An auction for the majority stake in Sears (NASDAQ:SHLD) Canada proved to be a bust after failing to attract any bids in the latest round. The result is a holdout of what could've been about $750 million of much needed cash for the struggling retailer.
There was talk that Sycamore Partners had an interest in buying out the Canadian properties, but no bid materialized.
The 62-year-old Canadian chain's flop at auction earlier this month was a key factor is forcing Sears Holdings, parent company of Sears and Kmart, to take out a $400 million loan from company chairman Eddie Lampert, reported the New York Post.

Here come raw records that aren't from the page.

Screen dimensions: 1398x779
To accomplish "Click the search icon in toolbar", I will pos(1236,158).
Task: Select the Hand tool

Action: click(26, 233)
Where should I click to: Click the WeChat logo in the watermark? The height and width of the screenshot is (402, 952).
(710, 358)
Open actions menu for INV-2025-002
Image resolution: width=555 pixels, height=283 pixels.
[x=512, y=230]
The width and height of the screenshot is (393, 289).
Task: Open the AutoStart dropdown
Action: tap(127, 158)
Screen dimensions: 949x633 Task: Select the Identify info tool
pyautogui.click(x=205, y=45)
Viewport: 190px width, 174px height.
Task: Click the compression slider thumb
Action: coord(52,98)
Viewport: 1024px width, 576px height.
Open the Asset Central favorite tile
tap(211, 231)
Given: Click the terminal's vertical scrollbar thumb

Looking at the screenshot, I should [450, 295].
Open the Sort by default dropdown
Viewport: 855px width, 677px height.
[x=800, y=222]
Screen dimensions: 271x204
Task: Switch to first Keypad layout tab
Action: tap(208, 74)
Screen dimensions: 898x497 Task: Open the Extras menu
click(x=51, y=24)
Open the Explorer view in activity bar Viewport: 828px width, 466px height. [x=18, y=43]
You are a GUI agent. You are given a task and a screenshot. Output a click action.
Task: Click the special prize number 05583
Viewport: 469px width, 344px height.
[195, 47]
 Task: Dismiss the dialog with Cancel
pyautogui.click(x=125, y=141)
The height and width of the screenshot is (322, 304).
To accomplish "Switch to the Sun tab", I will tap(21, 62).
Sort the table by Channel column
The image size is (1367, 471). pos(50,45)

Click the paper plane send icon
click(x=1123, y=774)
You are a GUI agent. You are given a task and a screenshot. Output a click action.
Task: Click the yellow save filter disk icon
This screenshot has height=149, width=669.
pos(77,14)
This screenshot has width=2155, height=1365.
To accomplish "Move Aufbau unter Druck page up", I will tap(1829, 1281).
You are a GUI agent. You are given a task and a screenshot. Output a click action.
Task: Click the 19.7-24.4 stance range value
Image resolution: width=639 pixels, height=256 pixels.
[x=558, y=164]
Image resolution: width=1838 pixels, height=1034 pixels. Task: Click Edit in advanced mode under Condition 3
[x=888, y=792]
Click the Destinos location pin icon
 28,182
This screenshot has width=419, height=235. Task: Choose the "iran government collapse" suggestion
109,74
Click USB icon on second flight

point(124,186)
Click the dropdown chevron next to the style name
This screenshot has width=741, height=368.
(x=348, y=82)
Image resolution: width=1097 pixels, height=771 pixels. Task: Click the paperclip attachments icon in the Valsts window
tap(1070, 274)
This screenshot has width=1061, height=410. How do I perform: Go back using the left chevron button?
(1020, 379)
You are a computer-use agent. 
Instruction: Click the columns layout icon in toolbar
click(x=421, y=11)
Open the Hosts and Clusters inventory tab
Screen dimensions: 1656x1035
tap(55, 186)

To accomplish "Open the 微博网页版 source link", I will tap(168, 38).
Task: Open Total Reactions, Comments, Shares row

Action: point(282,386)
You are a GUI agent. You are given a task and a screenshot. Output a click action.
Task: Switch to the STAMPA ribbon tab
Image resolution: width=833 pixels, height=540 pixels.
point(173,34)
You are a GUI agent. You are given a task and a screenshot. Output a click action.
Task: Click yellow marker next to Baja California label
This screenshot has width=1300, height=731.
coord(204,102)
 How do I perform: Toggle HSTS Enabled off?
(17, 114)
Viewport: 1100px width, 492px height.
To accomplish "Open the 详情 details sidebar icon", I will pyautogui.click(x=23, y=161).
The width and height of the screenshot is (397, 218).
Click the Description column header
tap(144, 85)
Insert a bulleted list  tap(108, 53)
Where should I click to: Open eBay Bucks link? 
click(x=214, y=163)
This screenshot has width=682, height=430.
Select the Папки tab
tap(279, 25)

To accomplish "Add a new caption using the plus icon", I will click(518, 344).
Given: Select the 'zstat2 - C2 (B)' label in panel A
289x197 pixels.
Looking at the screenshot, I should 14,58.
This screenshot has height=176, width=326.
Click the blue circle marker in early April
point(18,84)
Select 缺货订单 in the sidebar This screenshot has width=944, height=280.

Lampert's hedge fund, ESL Investments, demanded 25 of Sears' best locations as collateral for last week's loan agreement.
"Things have not turned out like Eddie hoped, and now he's getting desperate," Mark Cohen, a professor at Columbia Business School and former head of Sears Canada, told the New York Post.
Sears has gone through $1 billion in cash in the first half of the year, leaving it with $863 million on its balance sheet.
The company says it will continue to explore alternatives after the failed auction. The retailer had hoped to raise $765 million from its 51 percent stake in Sears Canada.
Last fall Lampert sold off a dozen of Canada's best store locations and could be forced to sell off more in the coming months.